I need each line of the entries below that includes the string "left".

++++++++

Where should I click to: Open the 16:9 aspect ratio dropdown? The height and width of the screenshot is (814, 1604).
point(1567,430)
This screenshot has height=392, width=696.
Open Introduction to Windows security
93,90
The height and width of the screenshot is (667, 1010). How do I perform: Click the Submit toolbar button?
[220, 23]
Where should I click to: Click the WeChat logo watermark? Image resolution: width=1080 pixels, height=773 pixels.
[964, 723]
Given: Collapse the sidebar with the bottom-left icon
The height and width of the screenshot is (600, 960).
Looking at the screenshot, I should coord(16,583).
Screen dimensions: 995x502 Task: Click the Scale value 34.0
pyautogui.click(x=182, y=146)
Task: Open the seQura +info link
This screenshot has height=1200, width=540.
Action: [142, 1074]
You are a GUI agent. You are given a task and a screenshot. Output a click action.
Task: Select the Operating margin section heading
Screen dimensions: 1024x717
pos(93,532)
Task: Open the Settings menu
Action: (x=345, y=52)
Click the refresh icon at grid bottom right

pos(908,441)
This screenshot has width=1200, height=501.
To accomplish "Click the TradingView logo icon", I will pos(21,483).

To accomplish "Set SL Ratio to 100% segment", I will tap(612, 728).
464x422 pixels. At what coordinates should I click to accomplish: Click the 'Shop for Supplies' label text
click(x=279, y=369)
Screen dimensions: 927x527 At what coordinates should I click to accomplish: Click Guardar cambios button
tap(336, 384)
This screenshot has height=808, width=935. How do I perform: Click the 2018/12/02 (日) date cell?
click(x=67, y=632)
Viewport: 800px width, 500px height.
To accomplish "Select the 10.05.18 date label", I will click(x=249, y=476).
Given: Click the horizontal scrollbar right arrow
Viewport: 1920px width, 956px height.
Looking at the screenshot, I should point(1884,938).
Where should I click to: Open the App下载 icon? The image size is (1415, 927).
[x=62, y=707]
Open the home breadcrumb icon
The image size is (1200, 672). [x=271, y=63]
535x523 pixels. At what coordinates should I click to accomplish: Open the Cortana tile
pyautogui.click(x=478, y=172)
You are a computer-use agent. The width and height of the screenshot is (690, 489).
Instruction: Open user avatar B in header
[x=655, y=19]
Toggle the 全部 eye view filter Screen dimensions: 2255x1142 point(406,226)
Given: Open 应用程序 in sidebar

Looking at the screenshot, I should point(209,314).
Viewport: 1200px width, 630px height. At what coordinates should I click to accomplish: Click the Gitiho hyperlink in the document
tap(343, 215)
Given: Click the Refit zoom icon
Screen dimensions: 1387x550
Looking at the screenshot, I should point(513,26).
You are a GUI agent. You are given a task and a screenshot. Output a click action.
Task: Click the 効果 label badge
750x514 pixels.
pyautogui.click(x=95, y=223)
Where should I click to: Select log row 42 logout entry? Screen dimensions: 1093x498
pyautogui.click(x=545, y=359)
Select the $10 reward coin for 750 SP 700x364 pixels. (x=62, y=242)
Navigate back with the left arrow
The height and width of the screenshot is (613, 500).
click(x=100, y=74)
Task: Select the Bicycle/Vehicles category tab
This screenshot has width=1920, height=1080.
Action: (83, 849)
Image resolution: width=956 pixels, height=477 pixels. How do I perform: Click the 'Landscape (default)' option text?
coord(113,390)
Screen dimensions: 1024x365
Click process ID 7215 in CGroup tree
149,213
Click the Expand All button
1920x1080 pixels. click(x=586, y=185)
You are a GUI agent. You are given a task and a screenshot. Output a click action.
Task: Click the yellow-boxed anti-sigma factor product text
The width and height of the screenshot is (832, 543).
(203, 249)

++++++++

Output of the exercise:
Given: Collapse the sidebar with the bottom-left icon
Navigate back with the left arrow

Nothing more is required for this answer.